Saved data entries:
:::

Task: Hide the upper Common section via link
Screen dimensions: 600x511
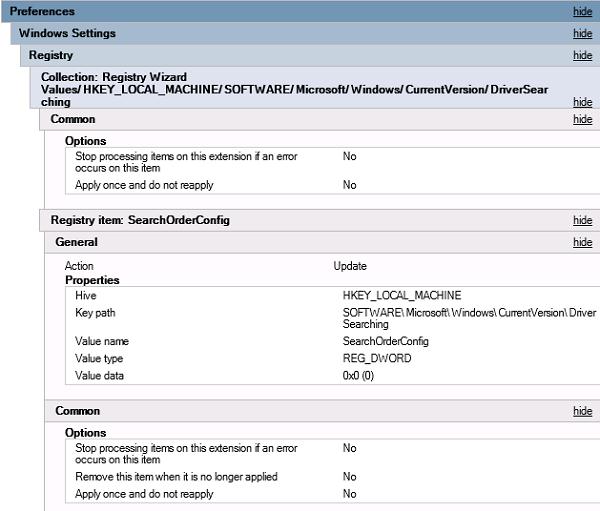Action: point(582,120)
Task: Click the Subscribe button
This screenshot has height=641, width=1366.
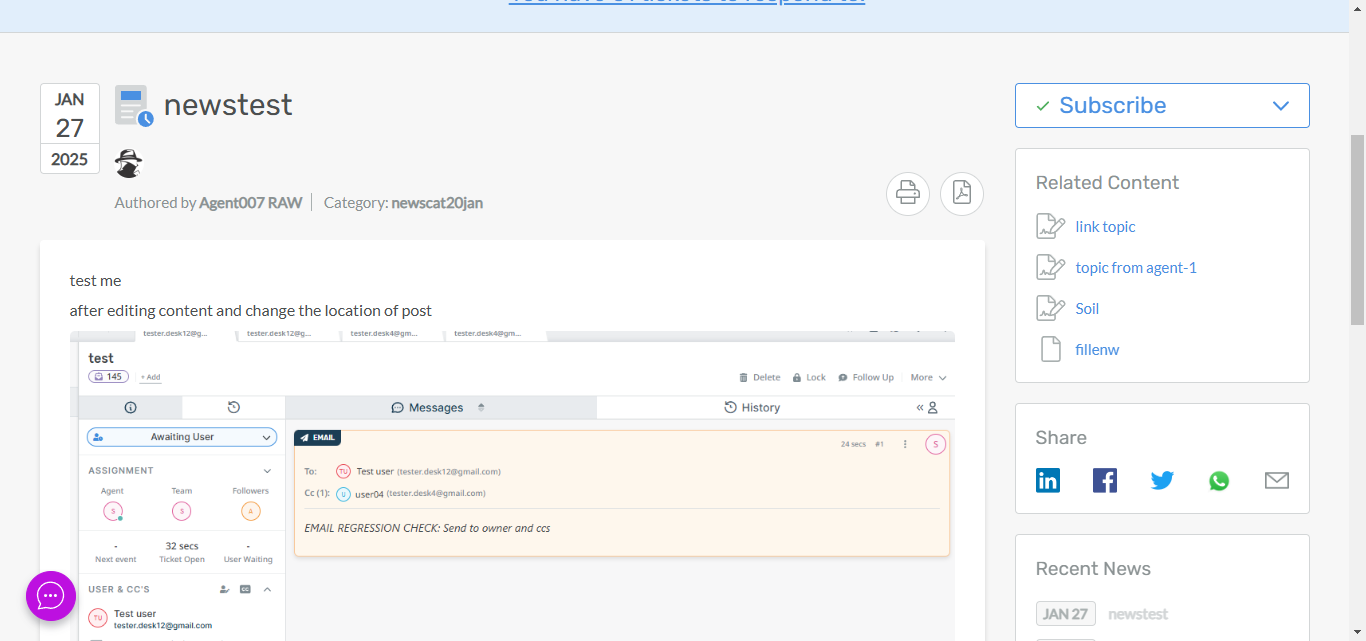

:::

Exclude all images and retype the data precisely.

Task: Hide the upper Common section via link
Screen dimensions: 600x511
Action: point(582,120)
Task: Click the Subscribe button
This screenshot has height=641, width=1366.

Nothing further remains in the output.